▶ [Aim] Copy out the part of the listing that opens with the line containing "You are a GUI" and closes with the line containing "coord(119,266)", keeping every line as it appears. Leave the pictures out of your copy.

▶ [Records provided]
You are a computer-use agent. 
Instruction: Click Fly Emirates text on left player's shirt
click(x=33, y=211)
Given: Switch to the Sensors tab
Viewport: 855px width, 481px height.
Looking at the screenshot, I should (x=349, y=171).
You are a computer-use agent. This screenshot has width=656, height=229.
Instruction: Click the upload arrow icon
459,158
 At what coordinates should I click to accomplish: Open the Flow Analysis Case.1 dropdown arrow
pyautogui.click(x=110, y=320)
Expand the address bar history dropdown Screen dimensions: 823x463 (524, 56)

* * *

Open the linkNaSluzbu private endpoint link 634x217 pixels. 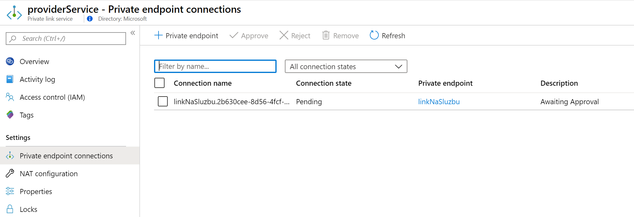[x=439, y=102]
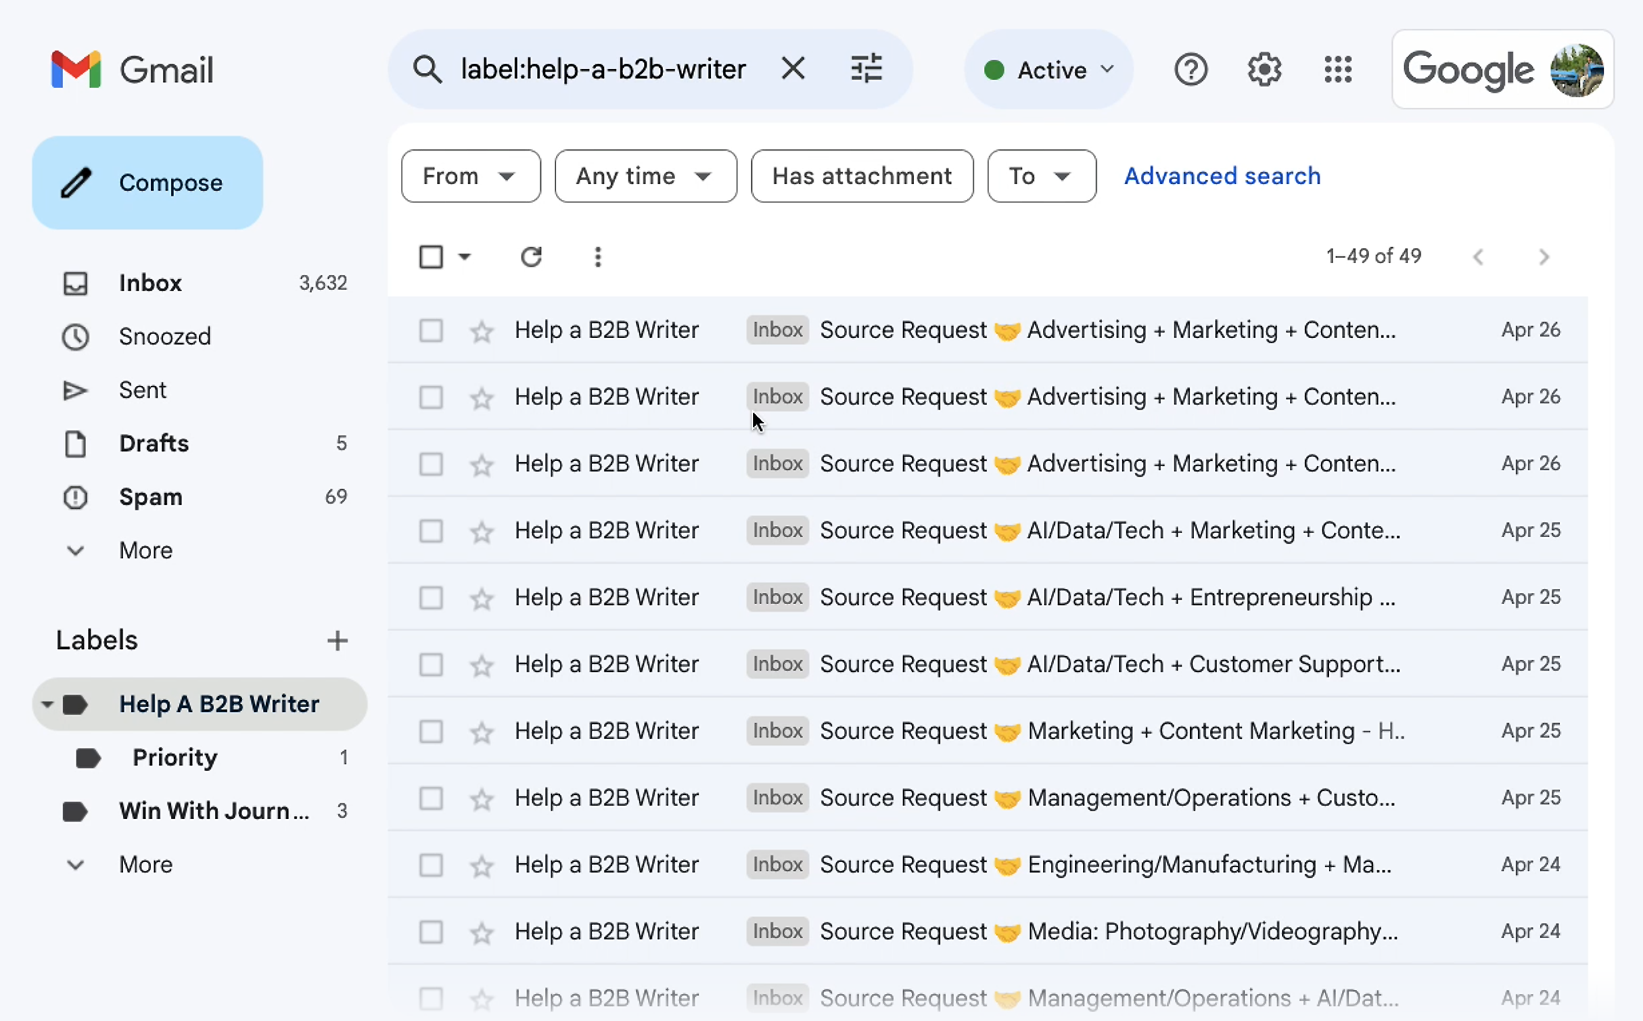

==

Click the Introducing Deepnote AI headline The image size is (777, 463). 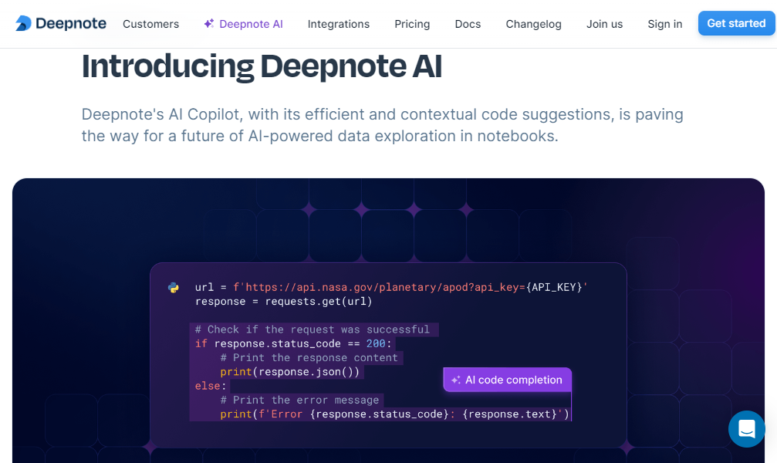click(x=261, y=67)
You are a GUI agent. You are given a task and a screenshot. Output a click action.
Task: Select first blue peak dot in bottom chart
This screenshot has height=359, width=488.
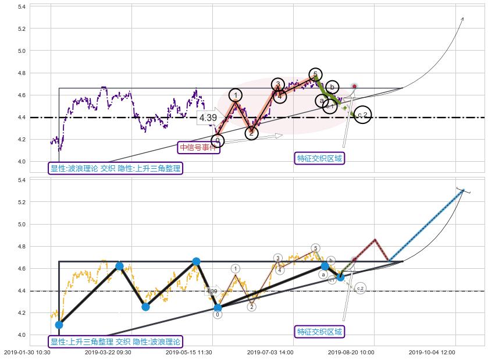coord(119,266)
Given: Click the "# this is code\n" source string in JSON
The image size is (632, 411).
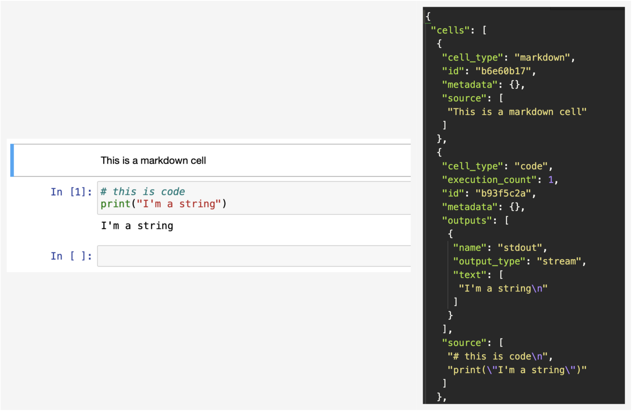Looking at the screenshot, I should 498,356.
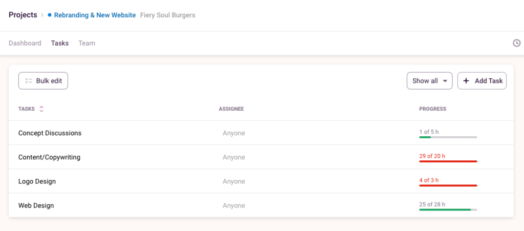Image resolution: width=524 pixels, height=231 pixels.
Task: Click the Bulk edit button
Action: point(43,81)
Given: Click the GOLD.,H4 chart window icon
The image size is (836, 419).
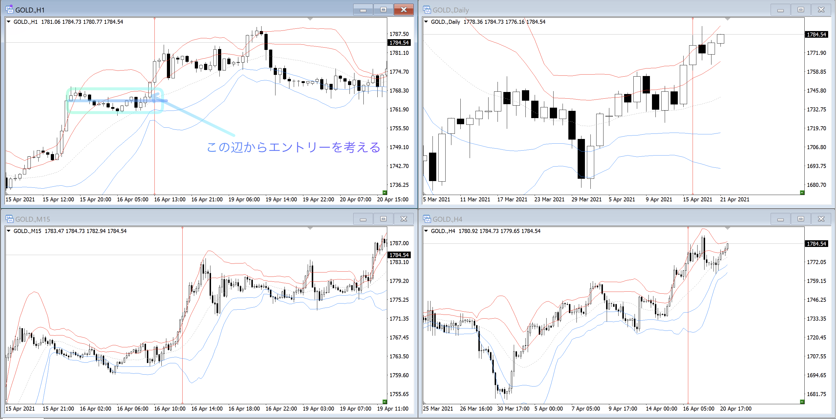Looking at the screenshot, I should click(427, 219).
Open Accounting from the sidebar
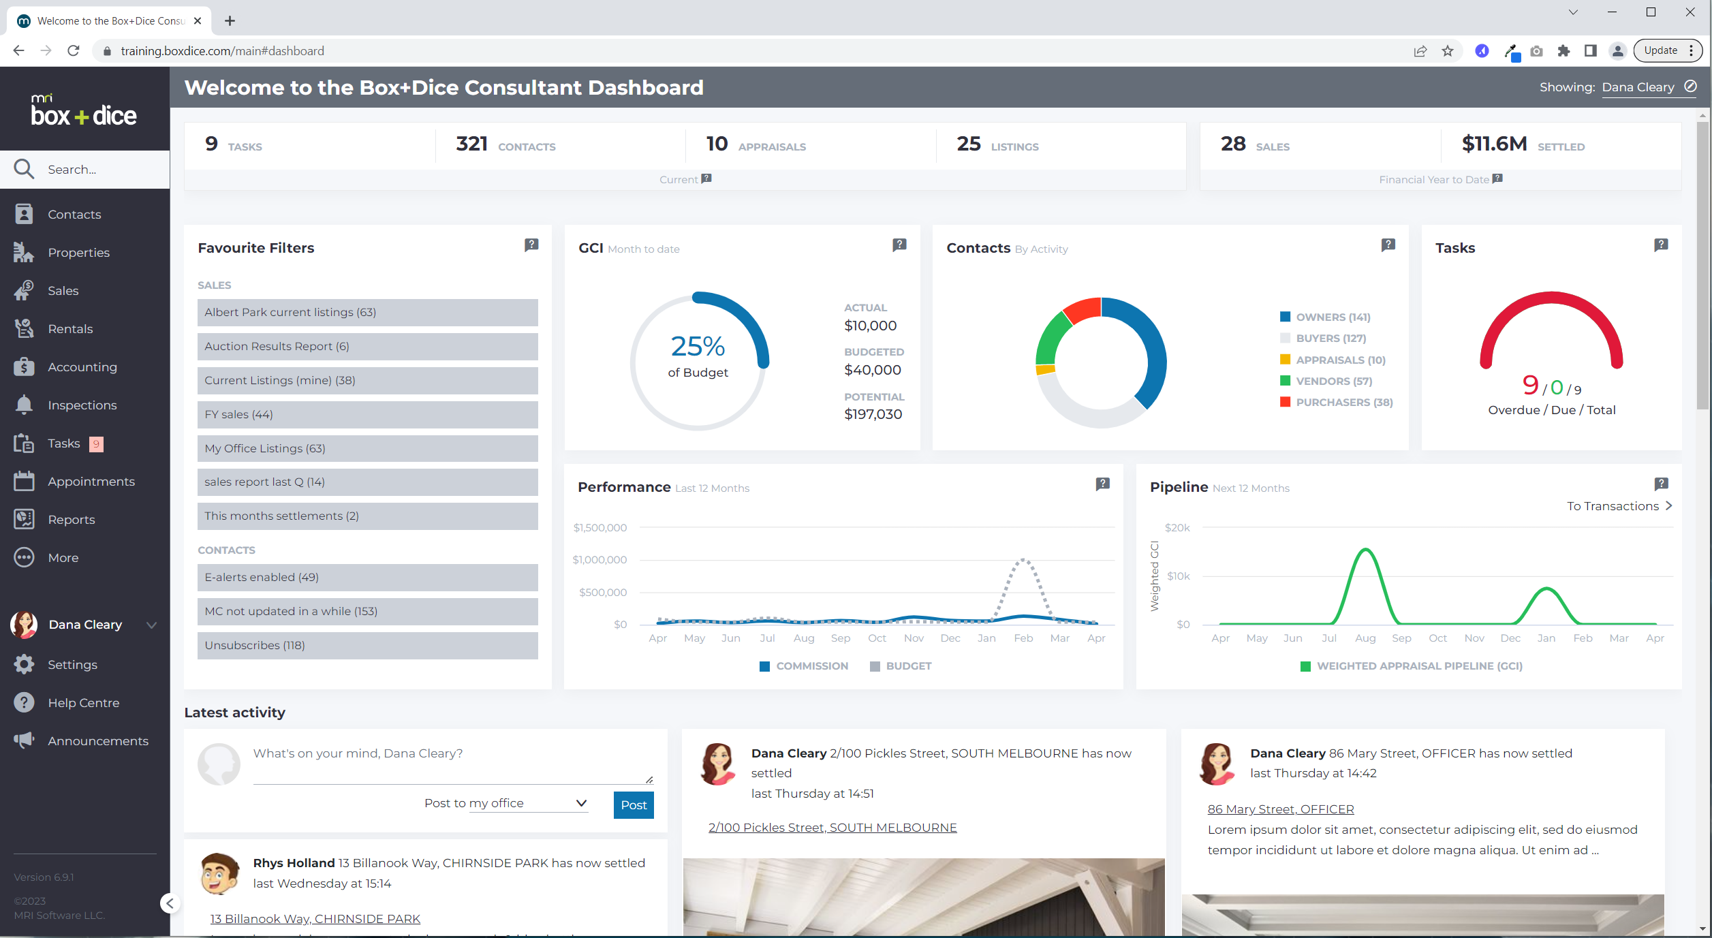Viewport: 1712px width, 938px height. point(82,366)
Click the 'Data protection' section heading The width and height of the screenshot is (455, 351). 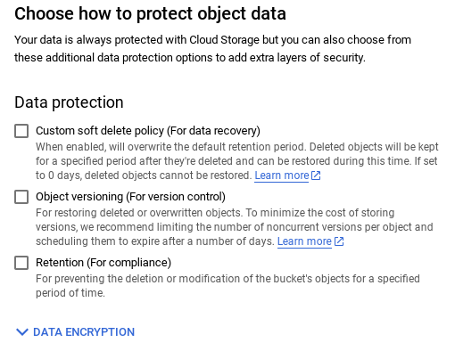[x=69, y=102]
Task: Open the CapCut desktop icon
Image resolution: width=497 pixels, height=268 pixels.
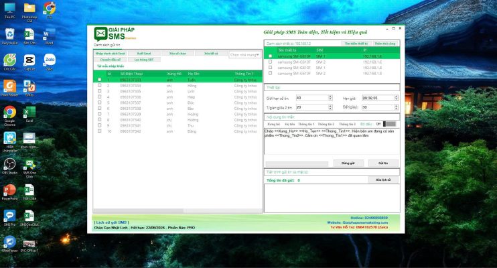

▶ [Solution to this task]
You are a GUI agent. You are given a task and a screenshot. Output a click action.
Task: Select first blue peak dot in bottom chart
This screenshot has height=359, width=488.
coord(119,266)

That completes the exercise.